→ **The task**
Change "GUI agent" to "screen assistant" in the part of the data that runs from the start through the line containing "click(387, 623)", and give that part again with nothing else altered.

→ **Part of a data file**

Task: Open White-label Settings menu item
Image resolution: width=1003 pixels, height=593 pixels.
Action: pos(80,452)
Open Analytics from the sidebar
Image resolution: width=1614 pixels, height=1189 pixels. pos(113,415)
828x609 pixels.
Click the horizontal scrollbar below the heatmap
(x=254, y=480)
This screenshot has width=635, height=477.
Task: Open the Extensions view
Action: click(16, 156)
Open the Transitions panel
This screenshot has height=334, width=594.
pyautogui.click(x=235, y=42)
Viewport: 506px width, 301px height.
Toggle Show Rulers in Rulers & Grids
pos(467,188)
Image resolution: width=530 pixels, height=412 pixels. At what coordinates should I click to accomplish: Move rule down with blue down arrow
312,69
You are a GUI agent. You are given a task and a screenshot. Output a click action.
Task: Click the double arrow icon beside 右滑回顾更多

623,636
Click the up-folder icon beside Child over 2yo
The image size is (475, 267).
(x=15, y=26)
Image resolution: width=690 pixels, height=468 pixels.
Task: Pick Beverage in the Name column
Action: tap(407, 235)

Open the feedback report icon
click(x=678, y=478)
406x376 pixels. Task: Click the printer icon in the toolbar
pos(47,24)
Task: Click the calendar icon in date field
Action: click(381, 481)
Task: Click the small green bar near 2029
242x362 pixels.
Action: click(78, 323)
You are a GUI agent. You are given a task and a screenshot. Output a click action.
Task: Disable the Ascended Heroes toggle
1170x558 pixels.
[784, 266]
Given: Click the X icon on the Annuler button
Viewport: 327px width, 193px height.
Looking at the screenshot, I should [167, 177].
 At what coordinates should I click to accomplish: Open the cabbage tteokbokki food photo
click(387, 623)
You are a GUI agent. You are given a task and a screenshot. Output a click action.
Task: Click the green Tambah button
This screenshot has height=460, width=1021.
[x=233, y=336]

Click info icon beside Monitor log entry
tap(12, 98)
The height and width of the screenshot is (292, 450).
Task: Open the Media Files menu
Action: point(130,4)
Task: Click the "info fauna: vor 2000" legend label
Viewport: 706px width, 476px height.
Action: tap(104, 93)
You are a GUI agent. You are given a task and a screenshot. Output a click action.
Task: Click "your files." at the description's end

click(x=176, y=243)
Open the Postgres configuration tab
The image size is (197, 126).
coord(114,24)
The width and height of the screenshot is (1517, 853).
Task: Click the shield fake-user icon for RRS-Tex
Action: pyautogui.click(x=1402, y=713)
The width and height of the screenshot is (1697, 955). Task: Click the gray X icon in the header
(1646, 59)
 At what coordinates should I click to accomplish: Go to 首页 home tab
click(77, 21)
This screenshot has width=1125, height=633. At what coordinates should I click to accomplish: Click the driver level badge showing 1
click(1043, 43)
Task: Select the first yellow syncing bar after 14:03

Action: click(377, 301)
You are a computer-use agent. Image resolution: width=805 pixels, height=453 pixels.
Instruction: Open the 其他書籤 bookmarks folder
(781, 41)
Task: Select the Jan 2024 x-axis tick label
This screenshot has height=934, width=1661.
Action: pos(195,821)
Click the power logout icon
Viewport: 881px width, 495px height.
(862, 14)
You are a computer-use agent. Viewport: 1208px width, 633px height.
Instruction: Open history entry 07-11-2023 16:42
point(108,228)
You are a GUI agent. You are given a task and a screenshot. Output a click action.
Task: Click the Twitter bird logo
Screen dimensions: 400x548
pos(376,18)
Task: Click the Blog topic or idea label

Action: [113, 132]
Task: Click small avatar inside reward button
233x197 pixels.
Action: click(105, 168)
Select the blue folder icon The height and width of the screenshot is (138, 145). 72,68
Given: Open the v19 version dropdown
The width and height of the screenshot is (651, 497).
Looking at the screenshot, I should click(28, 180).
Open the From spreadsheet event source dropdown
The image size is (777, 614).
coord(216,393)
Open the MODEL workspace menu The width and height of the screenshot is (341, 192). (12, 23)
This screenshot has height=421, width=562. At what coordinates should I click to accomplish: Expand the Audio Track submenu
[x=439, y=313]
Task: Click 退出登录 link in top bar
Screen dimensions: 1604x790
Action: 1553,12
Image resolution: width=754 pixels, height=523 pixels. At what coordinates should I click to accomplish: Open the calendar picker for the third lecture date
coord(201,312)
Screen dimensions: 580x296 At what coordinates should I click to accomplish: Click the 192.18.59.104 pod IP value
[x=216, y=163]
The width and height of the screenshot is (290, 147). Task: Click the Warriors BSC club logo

→ **Task solution**
Task: Open White-label Settings menu item
Image resolution: width=1003 pixels, height=593 pixels.
Action: pos(80,452)
Open Analytics from the sidebar
Image resolution: width=1614 pixels, height=1189 pixels. pos(113,415)
828x609 pixels.
Click the horizontal scrollbar below the heatmap
(x=254, y=480)
This screenshot has width=635, height=477.
Task: Open the Extensions view
Action: click(16, 156)
Open the Transitions panel
This screenshot has height=334, width=594.
pyautogui.click(x=235, y=42)
Viewport: 506px width, 301px height.
Toggle Show Rulers in Rulers & Grids
pos(467,188)
Image resolution: width=530 pixels, height=412 pixels. At what coordinates should I click to accomplish: Move rule down with blue down arrow
312,69
You are a screen assistant. You are given a task and a screenshot. Output a click action.
Task: Click the double arrow icon beside 右滑回顾更多

623,636
Click the up-folder icon beside Child over 2yo
The image size is (475, 267).
(x=15, y=26)
Image resolution: width=690 pixels, height=468 pixels.
Task: Pick Beverage in the Name column
Action: tap(407, 235)

Open the feedback report icon
click(x=678, y=478)
406x376 pixels. Task: Click the printer icon in the toolbar
pos(47,24)
Task: Click the calendar icon in date field
Action: click(381, 481)
Task: Click the small green bar near 2029
242x362 pixels.
Action: click(78, 323)
You are a screen assistant. You are given a task and a screenshot. Output a click action.
Task: Disable the Ascended Heroes toggle
1170x558 pixels.
[784, 266]
Given: Click the X icon on the Annuler button
Viewport: 327px width, 193px height.
Looking at the screenshot, I should [167, 177].
 At what coordinates should I click to accomplish: Open the cabbage tteokbokki food photo
click(387, 623)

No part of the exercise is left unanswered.